CHALLENGE —
Rewrite the data starting with the line containing "You are a computer-use agent. The" and going on through the line containing "927x537 pixels. (20, 94)", replacing "Company code" with "Vendor code" and keeping everything else the same. Return only those lines.

DATA PROVIDED —
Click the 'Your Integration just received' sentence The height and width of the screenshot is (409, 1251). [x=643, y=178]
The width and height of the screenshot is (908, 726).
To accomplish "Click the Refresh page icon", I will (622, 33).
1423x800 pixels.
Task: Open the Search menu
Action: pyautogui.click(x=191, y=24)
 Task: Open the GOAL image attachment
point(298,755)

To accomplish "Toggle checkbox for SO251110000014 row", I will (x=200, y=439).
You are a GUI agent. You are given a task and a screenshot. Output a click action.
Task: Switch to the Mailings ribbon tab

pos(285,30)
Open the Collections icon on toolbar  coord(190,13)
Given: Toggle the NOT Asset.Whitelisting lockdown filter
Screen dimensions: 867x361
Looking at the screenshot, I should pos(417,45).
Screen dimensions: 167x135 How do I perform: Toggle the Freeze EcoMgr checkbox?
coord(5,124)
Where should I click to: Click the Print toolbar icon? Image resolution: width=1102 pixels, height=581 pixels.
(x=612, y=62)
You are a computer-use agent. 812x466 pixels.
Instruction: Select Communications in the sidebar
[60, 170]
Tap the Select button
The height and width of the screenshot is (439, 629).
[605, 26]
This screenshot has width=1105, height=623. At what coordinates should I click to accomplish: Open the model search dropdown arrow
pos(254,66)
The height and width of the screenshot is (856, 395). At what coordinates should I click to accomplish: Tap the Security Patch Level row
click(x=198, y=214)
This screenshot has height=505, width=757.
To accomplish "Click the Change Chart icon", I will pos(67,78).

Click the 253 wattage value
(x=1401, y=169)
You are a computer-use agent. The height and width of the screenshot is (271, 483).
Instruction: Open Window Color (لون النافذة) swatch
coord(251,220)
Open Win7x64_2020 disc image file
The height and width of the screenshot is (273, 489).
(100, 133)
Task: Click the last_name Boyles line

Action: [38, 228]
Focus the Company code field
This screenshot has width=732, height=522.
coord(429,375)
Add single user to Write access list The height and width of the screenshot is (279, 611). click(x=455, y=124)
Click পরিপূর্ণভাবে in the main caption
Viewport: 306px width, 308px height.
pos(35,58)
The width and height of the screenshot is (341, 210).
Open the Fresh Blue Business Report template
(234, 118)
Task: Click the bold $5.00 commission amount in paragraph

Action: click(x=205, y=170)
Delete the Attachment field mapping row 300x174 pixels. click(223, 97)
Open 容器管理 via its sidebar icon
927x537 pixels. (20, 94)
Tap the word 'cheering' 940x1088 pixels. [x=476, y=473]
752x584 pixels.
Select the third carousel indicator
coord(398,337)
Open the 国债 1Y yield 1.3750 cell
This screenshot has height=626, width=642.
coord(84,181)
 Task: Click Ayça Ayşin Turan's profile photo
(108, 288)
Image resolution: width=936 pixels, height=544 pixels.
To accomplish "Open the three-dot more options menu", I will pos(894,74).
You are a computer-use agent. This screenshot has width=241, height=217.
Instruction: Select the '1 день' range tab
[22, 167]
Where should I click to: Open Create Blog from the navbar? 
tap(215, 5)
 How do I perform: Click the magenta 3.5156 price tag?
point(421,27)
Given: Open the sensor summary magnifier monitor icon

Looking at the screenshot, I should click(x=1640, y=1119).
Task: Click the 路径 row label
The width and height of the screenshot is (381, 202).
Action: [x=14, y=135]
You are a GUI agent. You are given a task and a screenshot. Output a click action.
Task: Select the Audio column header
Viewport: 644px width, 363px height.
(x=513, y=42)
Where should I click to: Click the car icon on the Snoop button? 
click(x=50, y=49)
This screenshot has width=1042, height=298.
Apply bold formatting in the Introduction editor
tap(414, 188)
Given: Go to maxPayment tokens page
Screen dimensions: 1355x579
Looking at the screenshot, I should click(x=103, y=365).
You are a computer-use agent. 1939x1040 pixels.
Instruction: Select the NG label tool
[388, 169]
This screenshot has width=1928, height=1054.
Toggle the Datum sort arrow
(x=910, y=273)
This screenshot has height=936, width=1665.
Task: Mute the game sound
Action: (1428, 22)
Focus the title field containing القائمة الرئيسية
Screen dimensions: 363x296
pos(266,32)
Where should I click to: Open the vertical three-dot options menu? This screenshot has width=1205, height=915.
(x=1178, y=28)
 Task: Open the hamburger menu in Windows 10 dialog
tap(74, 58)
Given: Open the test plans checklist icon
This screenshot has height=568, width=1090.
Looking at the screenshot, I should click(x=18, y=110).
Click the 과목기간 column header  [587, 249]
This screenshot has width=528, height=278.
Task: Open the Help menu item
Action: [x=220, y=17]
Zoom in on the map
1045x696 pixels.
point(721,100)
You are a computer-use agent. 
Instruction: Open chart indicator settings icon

REPLY TO THE TASK —
You are a computer-use agent. The height and width of the screenshot is (271, 483).
Instruction: Open Window Color (لون النافذة) swatch
coord(251,220)
Open Win7x64_2020 disc image file
The height and width of the screenshot is (273, 489).
(100, 133)
Task: Click the last_name Boyles line

Action: [38, 228]
Focus the Vendor code field
This screenshot has width=732, height=522.
coord(429,375)
Add single user to Write access list The height and width of the screenshot is (279, 611). click(x=455, y=124)
Click পরিপূর্ণভাবে in the main caption
Viewport: 306px width, 308px height.
pos(35,58)
The width and height of the screenshot is (341, 210).
Open the Fresh Blue Business Report template
(234, 118)
Task: Click the bold $5.00 commission amount in paragraph

Action: click(x=205, y=170)
Delete the Attachment field mapping row 300x174 pixels. click(223, 97)
Open 容器管理 via its sidebar icon
927x537 pixels. (20, 94)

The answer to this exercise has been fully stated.